The injury context is crucial, as SKC have weathered season-ending knee injuries suffered by two Designated Players, Mexican international striker Alan Pulido and Israel international midfielder Gadi Kinda, before they even saw the pitch. Further, it was always going to be challenging for wingers Daniel Salloi and Johnny Russell to replicate their combined 31 goals and 16 assists from a year ago.
That’s not to say Thommy will single-handedly pick up the slack, but he’s committed to raising SKC’s level amid a trying year. Notably, they still have a US Open Cup semifinal ahead next Wednesday when visiting USL Championship side Sacramento Republic.
“You have to believe on the pitch that you can win games,” Thommy said. “If you watch the games they are not worse than the other teams. Sometimes it’s luck, sometimes it’s small wrong decisions and we have to believe in ourselves. That’s the most important and then stay as a team.
“I know that we will be successful in the next few weeks if we work as a team and in the locker room, I saw some players who gave me a good feeling.
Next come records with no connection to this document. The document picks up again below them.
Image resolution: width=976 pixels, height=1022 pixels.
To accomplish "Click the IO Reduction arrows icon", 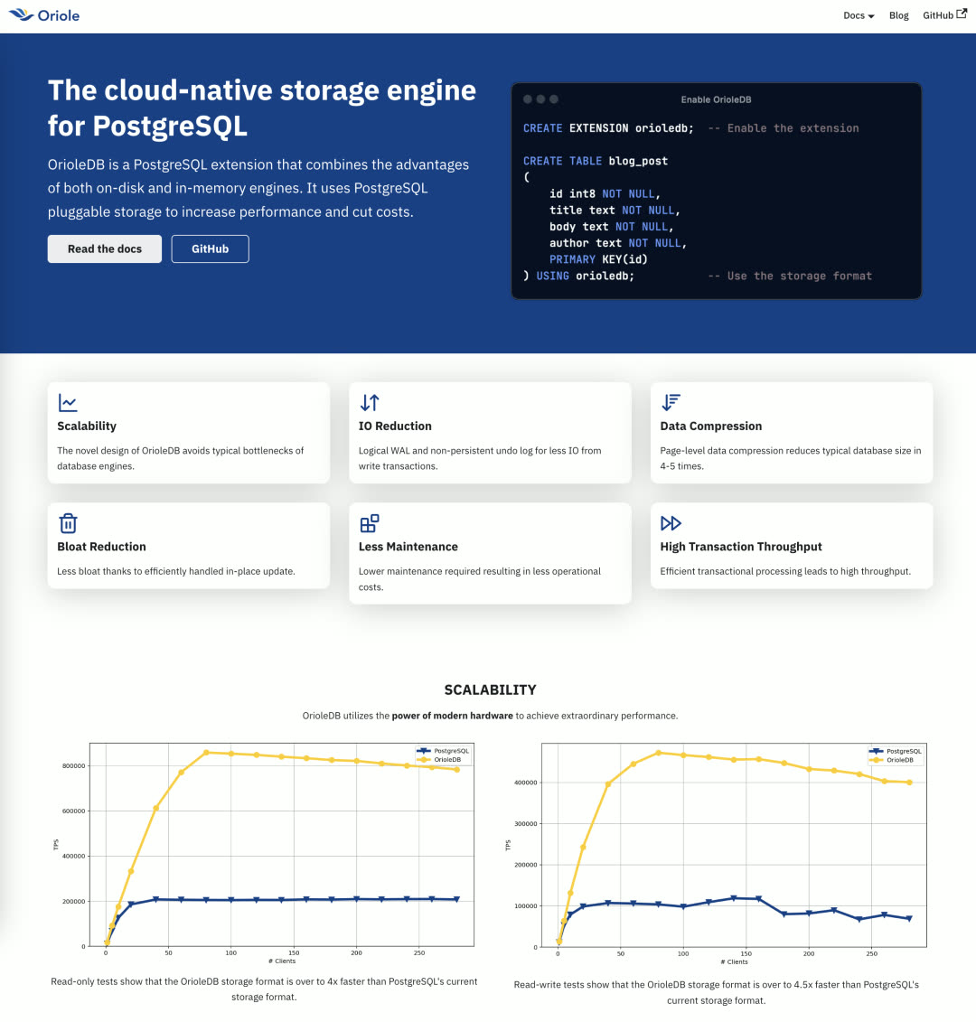I will (370, 403).
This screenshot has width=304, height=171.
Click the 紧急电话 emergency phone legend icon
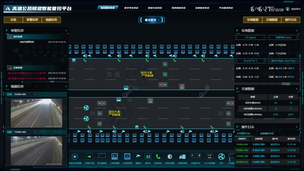[158, 157]
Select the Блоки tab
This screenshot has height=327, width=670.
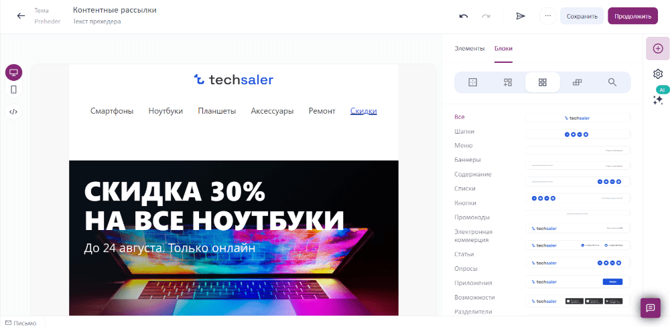point(503,49)
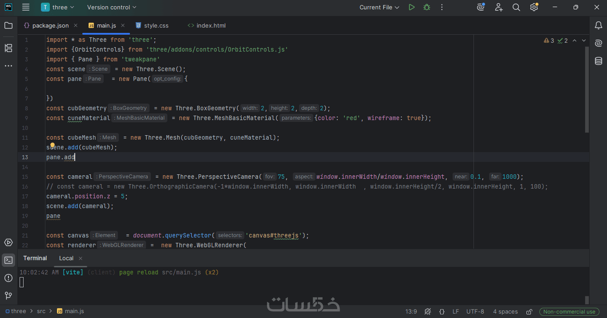Open the Database tool window icon
The width and height of the screenshot is (607, 318).
[599, 61]
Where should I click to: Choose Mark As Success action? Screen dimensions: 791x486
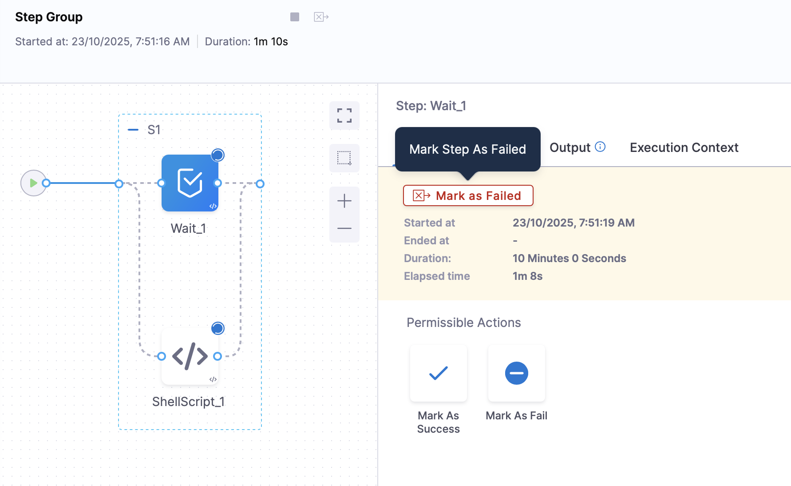coord(438,373)
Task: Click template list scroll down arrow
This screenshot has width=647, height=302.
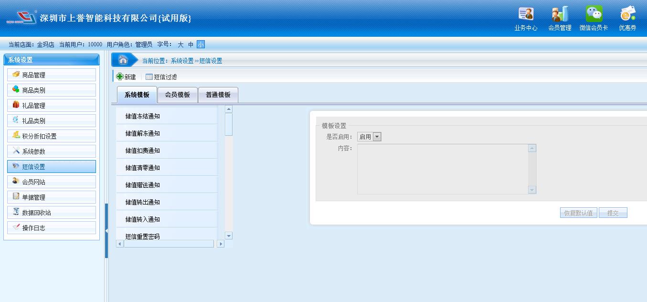Action: coord(228,236)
If we stay together we will change results.”
Based on Thommy’s remarks, more players like him could come to MLS down the road as well.
“They know it’s a physical league and league that’s developed really fast into the future,” Thommy said of perception overseas. “It makes it attractive. Now when I talk to some guys there, they start to watch MLS. Before they watched American football, now they start to watch MLS too. In the next years it will be, I think – also of course the facilities, the good players and good coaches – a very interesting league for European players.”